Am Pfingstmontag machte ich auf meiner Lorze-Wanderung einen kurzen Abstecher zum Meinradsstein bei Allenwinden, hin und zurück waren es 20 Minuten.
Es handelt sich um einen kleinen Findling, welcher neben der im 18. Jahrhundert erbauten Kapelle St. Meinrad liegt. Der Stein verfügt über besondere Kräfte: Pilger auf dem Weg nach Einsiedeln sollen ihn schon im Mittelalter besucht und ihre Beine in die Furche gelegt haben. Das soll angeblich neue Kräfte für den Weiterweg verleihen, ist auf einer Infotafel zu lesen. Besonders hilfreich soll es sein, wenn man dabei den Spruch "Heiliger Sankt Meinrad, nimm mir meine Schmerzen ab" spricht.
Einer Sage nach soll der Heilige Meinrad auf dem Weg nach Einsiedeln bei diesem Stein Rast gemacht und gebetet haben. Als er sich auf den Stein kniete soll die heute sichtbare Furche entstanden sein.

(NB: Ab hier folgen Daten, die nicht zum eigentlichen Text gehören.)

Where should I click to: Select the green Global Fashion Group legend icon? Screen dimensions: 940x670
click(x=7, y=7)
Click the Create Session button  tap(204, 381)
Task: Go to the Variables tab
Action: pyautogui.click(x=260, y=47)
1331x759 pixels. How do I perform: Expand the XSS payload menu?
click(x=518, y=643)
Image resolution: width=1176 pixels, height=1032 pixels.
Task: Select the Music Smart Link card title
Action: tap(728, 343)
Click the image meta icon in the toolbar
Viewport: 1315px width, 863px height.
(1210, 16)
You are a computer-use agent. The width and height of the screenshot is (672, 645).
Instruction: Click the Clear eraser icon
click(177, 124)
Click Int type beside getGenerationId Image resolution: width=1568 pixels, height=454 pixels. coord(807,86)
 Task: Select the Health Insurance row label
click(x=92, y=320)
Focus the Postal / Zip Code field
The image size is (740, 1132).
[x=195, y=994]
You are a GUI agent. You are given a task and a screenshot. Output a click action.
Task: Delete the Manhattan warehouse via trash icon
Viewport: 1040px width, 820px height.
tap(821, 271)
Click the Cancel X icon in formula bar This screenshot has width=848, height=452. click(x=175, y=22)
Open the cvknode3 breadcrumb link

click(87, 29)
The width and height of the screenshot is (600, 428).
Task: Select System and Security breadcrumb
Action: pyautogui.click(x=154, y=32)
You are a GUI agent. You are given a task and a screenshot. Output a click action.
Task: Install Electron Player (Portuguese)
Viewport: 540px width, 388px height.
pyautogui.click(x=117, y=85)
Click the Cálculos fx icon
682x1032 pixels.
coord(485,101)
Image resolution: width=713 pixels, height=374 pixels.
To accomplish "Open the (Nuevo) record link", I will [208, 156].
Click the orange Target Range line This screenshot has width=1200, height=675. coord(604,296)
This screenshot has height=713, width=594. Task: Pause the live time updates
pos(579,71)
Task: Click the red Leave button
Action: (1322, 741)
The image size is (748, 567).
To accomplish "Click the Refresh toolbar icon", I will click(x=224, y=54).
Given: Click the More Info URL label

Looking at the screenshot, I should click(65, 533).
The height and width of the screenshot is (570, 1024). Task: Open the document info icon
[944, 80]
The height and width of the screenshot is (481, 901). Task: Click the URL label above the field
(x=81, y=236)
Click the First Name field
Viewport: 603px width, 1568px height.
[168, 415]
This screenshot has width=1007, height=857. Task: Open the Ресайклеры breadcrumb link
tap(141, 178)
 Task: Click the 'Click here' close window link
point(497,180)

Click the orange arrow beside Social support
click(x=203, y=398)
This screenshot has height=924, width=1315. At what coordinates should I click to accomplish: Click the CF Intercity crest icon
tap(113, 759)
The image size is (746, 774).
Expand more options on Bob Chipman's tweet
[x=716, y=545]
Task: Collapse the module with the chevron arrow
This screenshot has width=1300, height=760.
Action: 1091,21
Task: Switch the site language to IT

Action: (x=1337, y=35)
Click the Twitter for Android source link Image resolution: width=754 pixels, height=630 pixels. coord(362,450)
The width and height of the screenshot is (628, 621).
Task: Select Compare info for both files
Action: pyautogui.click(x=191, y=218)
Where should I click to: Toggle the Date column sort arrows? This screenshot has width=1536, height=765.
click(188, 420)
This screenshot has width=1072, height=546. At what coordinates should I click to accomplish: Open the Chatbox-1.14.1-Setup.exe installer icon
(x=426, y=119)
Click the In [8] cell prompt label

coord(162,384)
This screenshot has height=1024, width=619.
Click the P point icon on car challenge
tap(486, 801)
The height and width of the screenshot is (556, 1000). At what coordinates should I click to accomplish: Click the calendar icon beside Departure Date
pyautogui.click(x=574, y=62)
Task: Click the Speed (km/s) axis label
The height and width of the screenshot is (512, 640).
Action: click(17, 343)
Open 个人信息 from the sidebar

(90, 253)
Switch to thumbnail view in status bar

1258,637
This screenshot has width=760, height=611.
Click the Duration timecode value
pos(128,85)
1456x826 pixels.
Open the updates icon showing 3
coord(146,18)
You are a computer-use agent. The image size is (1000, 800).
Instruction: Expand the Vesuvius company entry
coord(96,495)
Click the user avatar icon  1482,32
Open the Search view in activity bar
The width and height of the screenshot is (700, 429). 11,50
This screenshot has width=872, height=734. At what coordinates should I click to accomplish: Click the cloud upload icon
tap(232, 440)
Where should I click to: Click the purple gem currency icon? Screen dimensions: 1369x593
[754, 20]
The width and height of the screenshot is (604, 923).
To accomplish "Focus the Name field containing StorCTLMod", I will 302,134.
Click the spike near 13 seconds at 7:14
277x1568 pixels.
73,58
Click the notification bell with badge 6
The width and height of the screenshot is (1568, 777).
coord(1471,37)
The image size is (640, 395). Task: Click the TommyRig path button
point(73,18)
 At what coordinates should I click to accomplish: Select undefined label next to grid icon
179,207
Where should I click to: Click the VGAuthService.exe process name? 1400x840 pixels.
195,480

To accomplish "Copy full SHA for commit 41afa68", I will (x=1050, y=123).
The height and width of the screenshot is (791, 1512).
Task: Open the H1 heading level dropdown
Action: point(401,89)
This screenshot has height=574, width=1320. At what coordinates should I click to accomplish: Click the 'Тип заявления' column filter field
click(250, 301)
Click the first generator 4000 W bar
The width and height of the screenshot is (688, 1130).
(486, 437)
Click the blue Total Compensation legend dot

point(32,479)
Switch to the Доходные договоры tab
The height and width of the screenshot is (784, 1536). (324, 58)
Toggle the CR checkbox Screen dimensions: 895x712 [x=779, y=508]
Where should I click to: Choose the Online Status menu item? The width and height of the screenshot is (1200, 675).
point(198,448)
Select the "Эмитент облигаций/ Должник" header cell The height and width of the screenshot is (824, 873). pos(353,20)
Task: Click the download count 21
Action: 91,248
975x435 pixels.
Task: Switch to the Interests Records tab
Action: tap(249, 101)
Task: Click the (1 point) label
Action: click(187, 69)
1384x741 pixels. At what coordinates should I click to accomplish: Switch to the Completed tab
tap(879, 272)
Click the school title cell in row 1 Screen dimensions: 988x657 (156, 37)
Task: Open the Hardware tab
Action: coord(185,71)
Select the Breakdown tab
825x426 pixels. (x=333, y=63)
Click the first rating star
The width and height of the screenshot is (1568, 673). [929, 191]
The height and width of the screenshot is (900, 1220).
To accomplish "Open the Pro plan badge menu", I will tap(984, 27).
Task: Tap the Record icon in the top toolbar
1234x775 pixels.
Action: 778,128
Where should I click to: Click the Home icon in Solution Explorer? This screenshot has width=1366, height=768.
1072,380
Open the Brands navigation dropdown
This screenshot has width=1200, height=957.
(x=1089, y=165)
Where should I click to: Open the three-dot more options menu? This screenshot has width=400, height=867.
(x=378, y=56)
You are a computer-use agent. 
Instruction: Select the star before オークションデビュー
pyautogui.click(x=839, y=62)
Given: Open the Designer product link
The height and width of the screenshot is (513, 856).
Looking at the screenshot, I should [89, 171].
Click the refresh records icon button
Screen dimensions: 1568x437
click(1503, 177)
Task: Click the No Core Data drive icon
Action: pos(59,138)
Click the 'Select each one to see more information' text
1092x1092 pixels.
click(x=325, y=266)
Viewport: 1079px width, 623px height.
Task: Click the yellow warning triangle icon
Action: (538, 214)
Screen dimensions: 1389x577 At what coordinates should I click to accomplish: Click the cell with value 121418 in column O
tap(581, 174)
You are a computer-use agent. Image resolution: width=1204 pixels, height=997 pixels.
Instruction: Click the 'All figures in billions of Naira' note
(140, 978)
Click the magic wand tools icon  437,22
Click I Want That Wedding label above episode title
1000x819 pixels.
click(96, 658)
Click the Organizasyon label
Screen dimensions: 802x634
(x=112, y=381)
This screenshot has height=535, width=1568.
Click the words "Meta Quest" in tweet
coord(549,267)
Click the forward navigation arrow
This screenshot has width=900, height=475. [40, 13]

In der kleinen Kapelle ist eine Freske zu sehen mit der gekrönten Schwarzen Madonna und dem Jesuskind, Bruder Klaus und dem Heiligen Meinrad. Im Himmel sind Gottvater, Gottes Sohn und der Heilige Geist in Gestalt einer Taube zu sehen. Jesus ist also gleich zweimal abgebildet.